• **DATA TO PROCESS**:
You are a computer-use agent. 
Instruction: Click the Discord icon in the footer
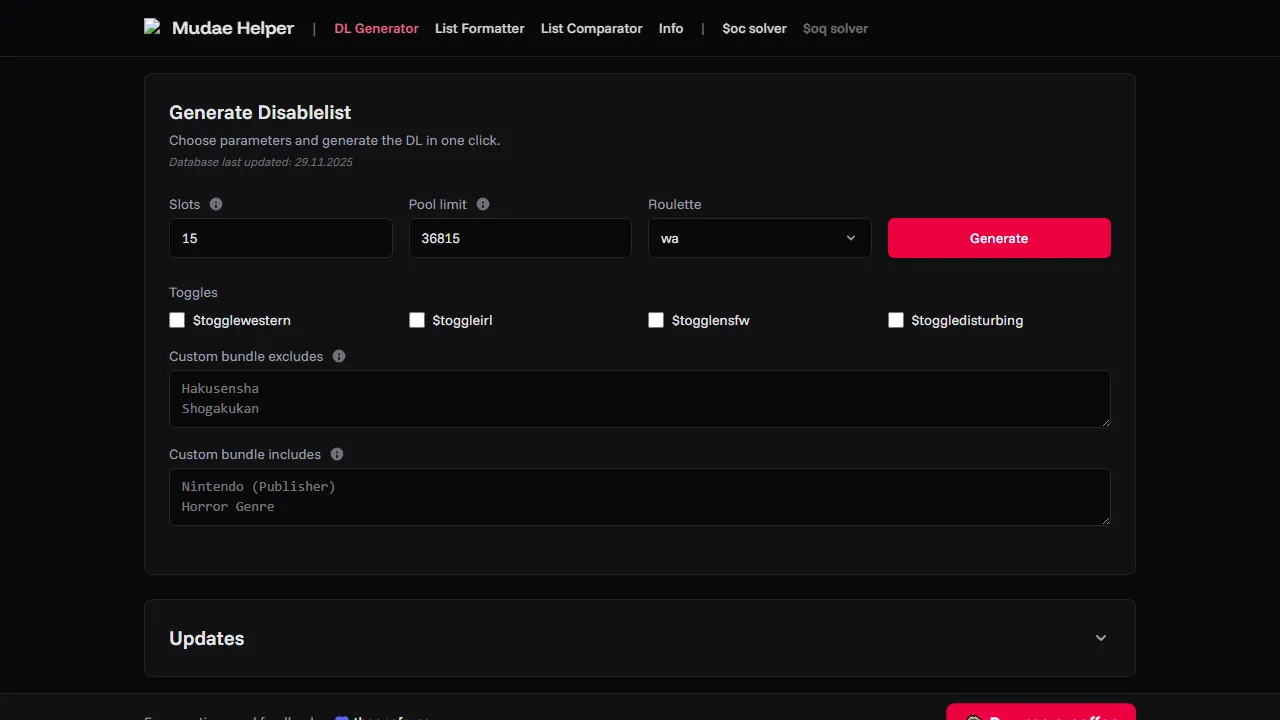point(342,718)
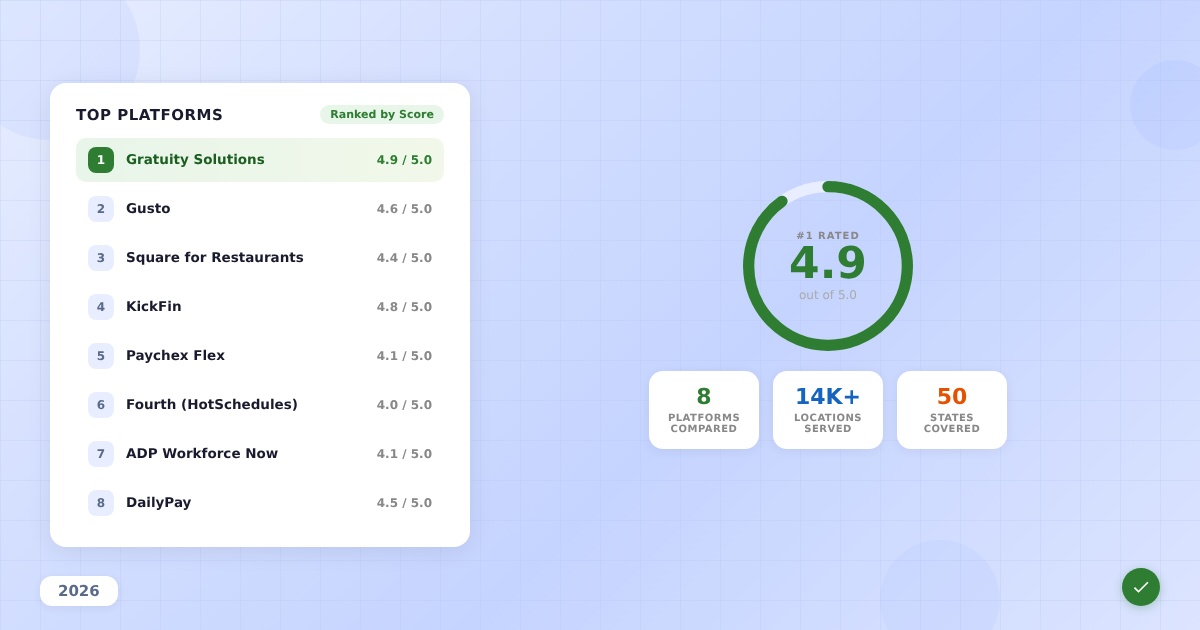The height and width of the screenshot is (630, 1200).
Task: Click the circular 4.9 rating progress ring
Action: tap(828, 266)
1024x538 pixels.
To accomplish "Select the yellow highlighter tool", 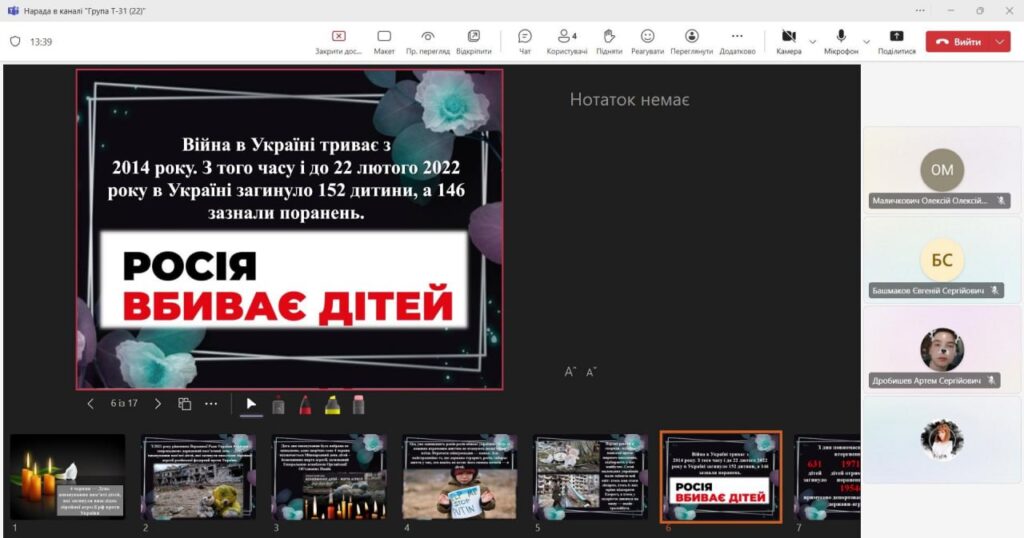I will [x=332, y=404].
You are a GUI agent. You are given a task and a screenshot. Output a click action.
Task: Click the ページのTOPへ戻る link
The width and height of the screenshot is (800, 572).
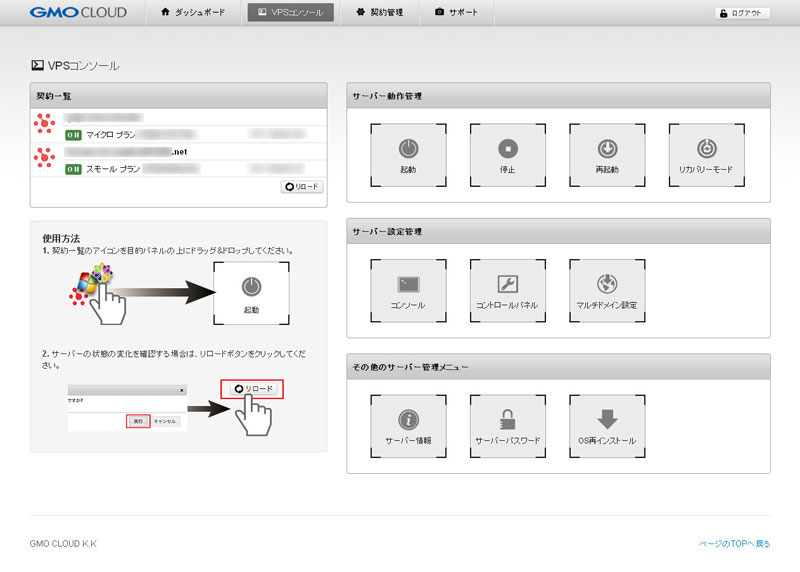click(734, 544)
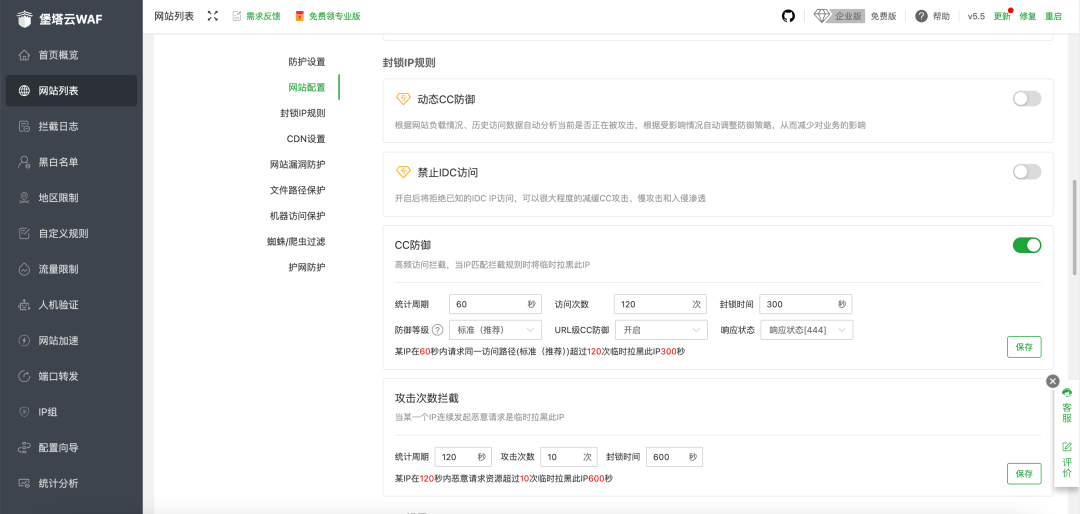1080x514 pixels.
Task: Enable the 动态CC防御 toggle
Action: pyautogui.click(x=1026, y=99)
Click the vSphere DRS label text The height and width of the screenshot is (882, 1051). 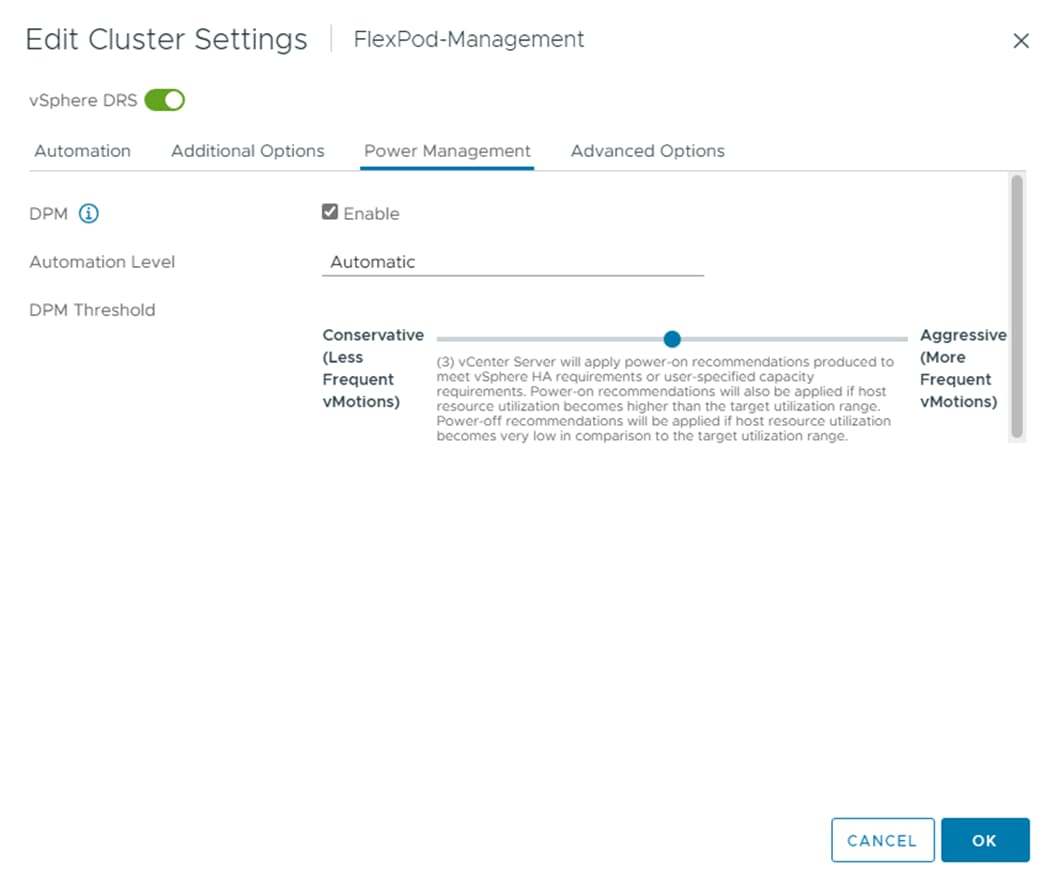tap(83, 100)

• **EXERCISE BRIEF**:
Search the entries for the word "agent" and pick out every line that holds it.

• **WRITTEN RESPONSE**:
You are a computer-use agent. 
You are a GUI agent. You are given a task and a screenshot. Output a click action.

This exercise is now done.